Painful wait times at the doctor’s office.  It’s an old story with few exceptions.

As a dad, I have to deal with many of the same issues of parenting that you deal with: sleepless nights , fevers and holding my kids down for shots (my wife did it once, I think, then she promptly retired from this job).  However, waiting at the pediatrician is not something I have to do.  So, I can’t truly empathize with you on this one.

I’m not one to defend the status quo, but I’m going to go ahead and defend the status quo a little bit.

Here are some acceptable reasons why wait times are long:

Scheduling. Doctors, pediatricians specifically, are often overscheduled.  We generally come out of school with the same amount of debt as our friends who have entered more lucrative specialties.  The only way to make up some of the difference (and pay back your loans) is to see more patients.  Thus, patients are scheduled closer together.  This normally does not cause problems, but stuff happens.

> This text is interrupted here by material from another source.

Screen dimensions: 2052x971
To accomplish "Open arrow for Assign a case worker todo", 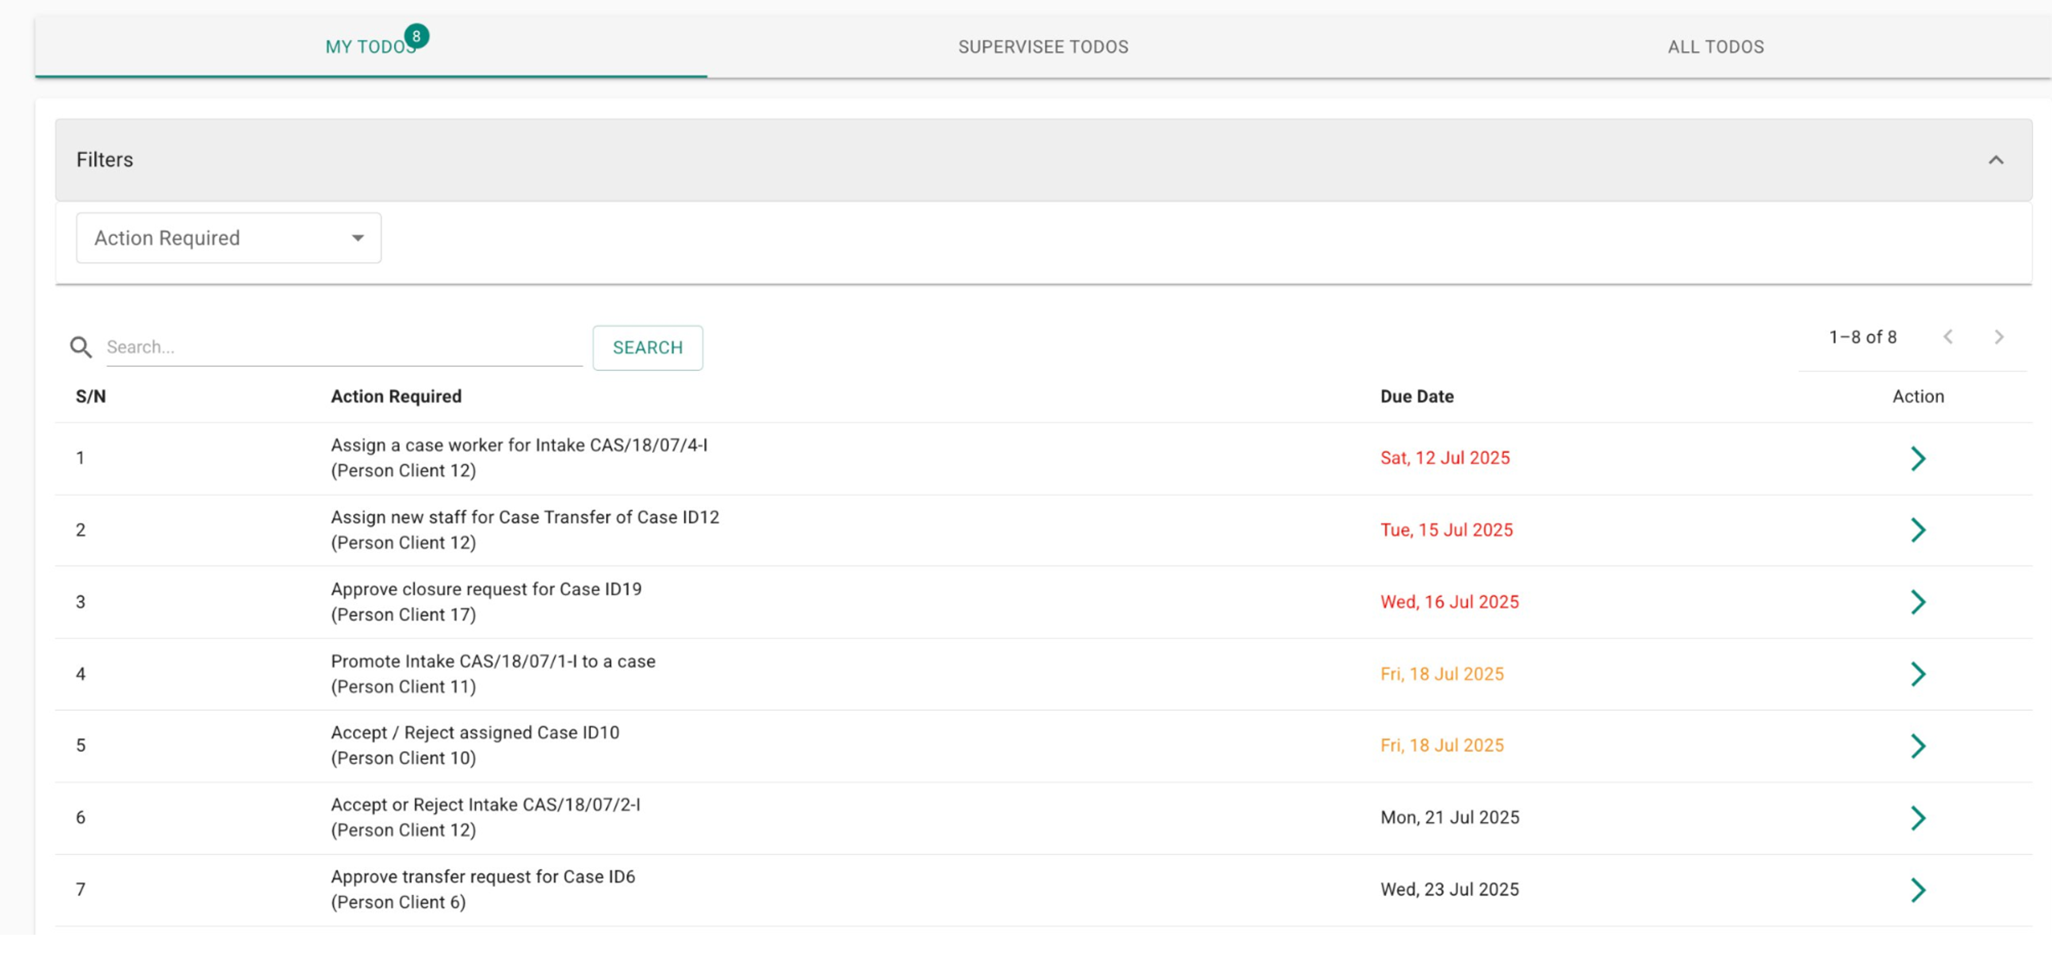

Emergencies. If you have a doctor with hospital privileges (especially one who goes to deliveries), emergencies will happen.  Getting called to a C-section can ruin an entire afternoon for a busy pediatrician.  Great partners will try to pick up the slack while you are gone but it is a strain on the whole system.  What about other little emergencies?  The teenager who reveals during their well-child exam that they are depressed and suicidal.  The 6-year-old getting an MRI for headaches that turn out to have been caused by a brain tumor.  Yes, I could assign those conversations to someone else by referring to the ER or the specialist but would you want it to be your pediatrician walking you through that?

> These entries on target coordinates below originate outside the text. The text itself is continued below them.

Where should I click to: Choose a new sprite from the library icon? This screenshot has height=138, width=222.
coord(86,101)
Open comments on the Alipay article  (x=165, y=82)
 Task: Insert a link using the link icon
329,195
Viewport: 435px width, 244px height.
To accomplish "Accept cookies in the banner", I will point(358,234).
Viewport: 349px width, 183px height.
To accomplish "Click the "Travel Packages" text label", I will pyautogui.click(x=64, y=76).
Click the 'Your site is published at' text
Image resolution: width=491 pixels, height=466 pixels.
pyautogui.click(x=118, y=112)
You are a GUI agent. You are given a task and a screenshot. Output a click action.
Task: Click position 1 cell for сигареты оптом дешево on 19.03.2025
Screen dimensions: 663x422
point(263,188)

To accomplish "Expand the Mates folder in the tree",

Now here are some unacceptable reasons why wait times are long:

Too much time out of room for the doctors. I heard a story once about a doctor who’s patients complained that his wait times were too long.  He in turn complained to his staff that they were too slow.  Come to find out, every morning, before he saw any patients, he sat down at his desk and read the entire paper, cover to cover.  He had patients waiting 15 minutes completely ready for him to see but was sitting in the back office.  15 minutes might not be terribly inconvenient but that 15 minutes, on a bad day, will turn into 30-45-60 minutes that could have been avoided.  Reading the paper may not be much of a temptation these days, but spending time on the computer doing other stuff is huge.  I have to make a point not to be on Facebook, Twitter and other social media during patient care time.  I do my social media and blogging before patients arrive and at lunch.

Poor workflow in the office. In my practice, my staff understood how important this issue was to me.  There are other ways to know if workflow is the problem but one thing is certain, if you can’t see your first patient of the day on time then there’s something wrong.

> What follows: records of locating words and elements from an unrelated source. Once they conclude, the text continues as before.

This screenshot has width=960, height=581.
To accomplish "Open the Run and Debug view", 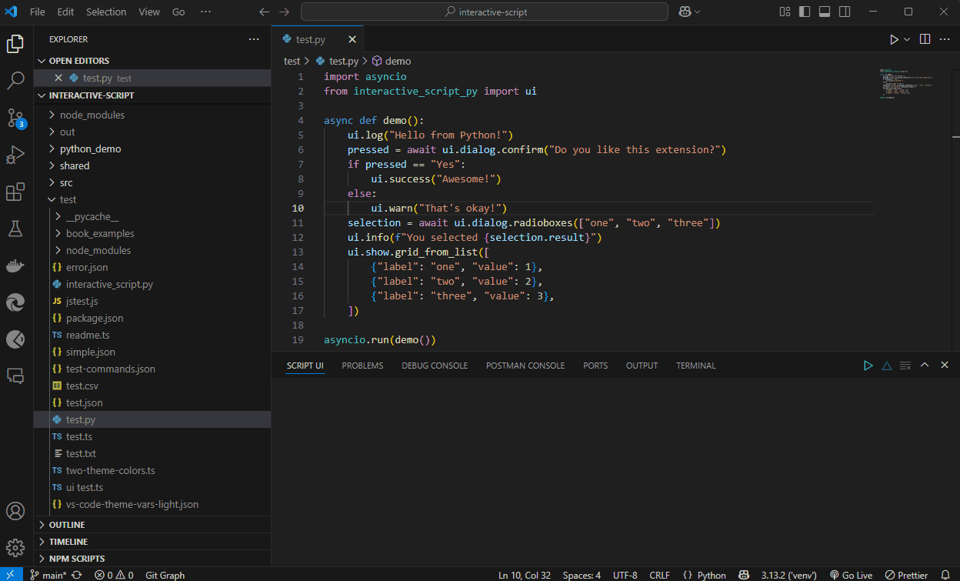I will [x=15, y=155].
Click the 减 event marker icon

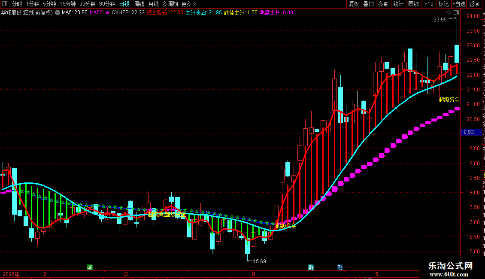90,267
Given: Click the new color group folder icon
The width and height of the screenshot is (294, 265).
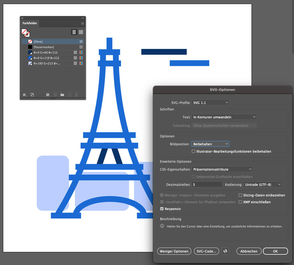Looking at the screenshot, I should click(62, 95).
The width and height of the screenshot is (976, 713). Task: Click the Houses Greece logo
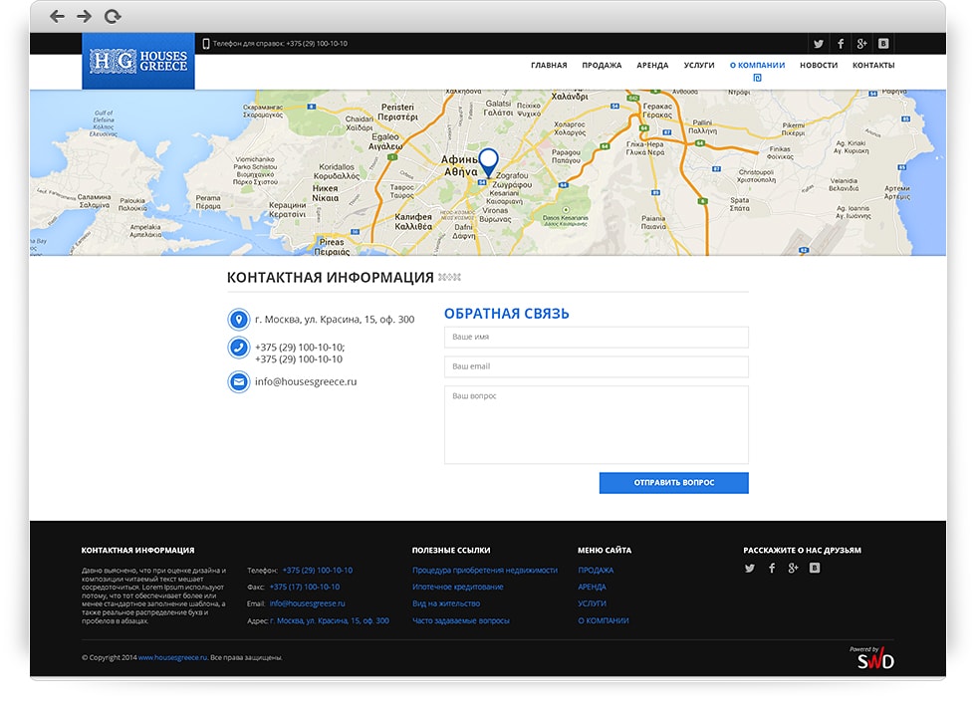tap(138, 62)
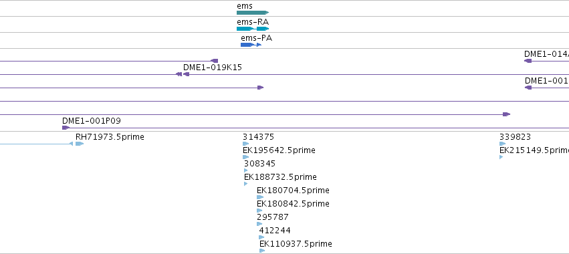Open the 314375 feature label

(258, 137)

Chronic overscheduling. While I do understand the issues related to scheduling, I don’t excuse the doctor for always having a schedule such that they run behind every day.  Something can be done.

Now, you can read over this and take it however you want, but keep this in mind.  You almost always have a choice in medical care.  Unless your child needs a specialist for which there is only one in town or you live in such a rural area that there is only one provider, you have a choice.  When we make any choice, we prioritize what’s important: Someone might choose to see a doctor they love and tolerate the fact that their wait times are longer.

Ultimately, waiting anywhere is hard.  Waiting in the doctor’s office is especially hard when you have a sick child, no one slept the night before and the only appointment available was right in the middle of nap time.

I promise to keep working on those things that I can do in order to shorten your wait time.